Boy, 13, kills eight children and security guard in Belgrade school shooting

Boy, 13, kills eight children and security guard in Belgrade school shooting

Posted for: firemedic5100 FJB!

Jon Henley

A 13-year-old boy opened fire in a Belgrade classroom in an apparently planned attack that killed eight children and a school security guard and injured a further six pupils as well as his teacher.

Police named the shooter as Kosta Kecmanović and said he had been a pupil at the school in the centre of the Serbian capital since 2019. They said he had used two of his father’s guns for the shooting and may have been plotting the attack for a month.

The head of Belgrade police, Veselin Milić, said the teenager also had two petrol bombs and “made a list of kids he planned to kill and their classes”. Milić identified the dead pupils as seven girls and a boy born between 2009 and 2011.

“The sketch looks like something from a video game or a horror movie, which indicates that he planned in detail, by classes, whom to liquidate,” he added.

The suspect, who was arrested in the school playground after confessing to the shooting and led away with his head covered, fired first at the security guard and three girls in a hallway, then walked into a history class and shot the teacher and five pupils, Milić said.

Because he is under 14, Kecmanović can’t face criminal charges, the Belgrade prosecutor’s office said. He will be placed in a psychiatric institution. His parents have also been arrested.

“The father claimed the arms were locked in a safe with a code, but apparently the kid had the code, Serbia’s interior minister, Bratislav Gašić, said. “He took the pistols and three magazines with 15 bullets each.”

The education minister, Branko Ružić, declared three days of mourning, and the health minister, Danica Grujičić, a neurosurgeon, wept as she called the events “perhaps the most horrifying experience I have had as a doctor and as a human being”.

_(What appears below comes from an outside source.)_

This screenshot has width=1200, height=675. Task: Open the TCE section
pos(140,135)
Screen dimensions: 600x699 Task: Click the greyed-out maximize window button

Milan Milošević, the father of a pupil at the Vladislav Ribnikar primary school, said his daughter was in the class where the gun was fired. “She managed to escape. [The boy] … first shot the teacher and then started shooting randomly,” he told the broadcaster N1.

Milošević, who said he rushed to the school after hearing of the shooting, added: “I saw the security guard lying under the table. I saw two girls with blood on their shirts. They say [the shooter] was quiet and a good pupil.”

A pupil who was in a sports class downstairs when the gunfire erupted told local media: “I was able to hear the shooting. It was non-stop. I didn’t know what was happening. We were receiving some messages on the phone.”

The pupil, who was not named, described the suspect as a “quiet guy” who “looked nice”. She said he had “good grades, but we didn’t know much about him. He was not so open with everybody. Surely I wasn’t expecting this to happen.”

An interior ministry statement said eight children and a security guard had been killed and six children had been taken to hospital, along with the teacher. Milan Nedeljković, the local mayor, said doctors were fighting to save the teacher’s life.

Nedeljković said the school security guard had probably prevented more deaths by putting himself in the line of fire. He “wanted to prevent the tragedy, and was the first victim”, Nedeljković told reporters outside the school.

The head of Belgrade’s university hospital, Milika Asanin, said it was treating three pupils and the teacher. He said: “One patient was reanimated. He had chest injury and a neck injury. One pupil was shot in the left leg, one in the stomach and both arms. The teacher has a stomach injury and injuries to both hands.”

Mass shootings in Serbia, and in the wider Balkan region, are extremely rare. None have been reported at schools in recent years. In 2013, a Balkan war veteran killed 14 people in the central Serbian village of Velika Ivanča.

Serbia has very strict gun laws and authorities have issued several amnesties for owners to hand in or register illegal guns, but experts have warned repeatedly about the danger from hundreds of thousands of illegal weapons left in the region following the wars and civil unrest of the 1990s.

“I saw kids running out from the school, screaming. Parents came, they were in panic. Later I heard three shots,” a girl who attends a high school next to the Vladislav Ribnikar school told state television.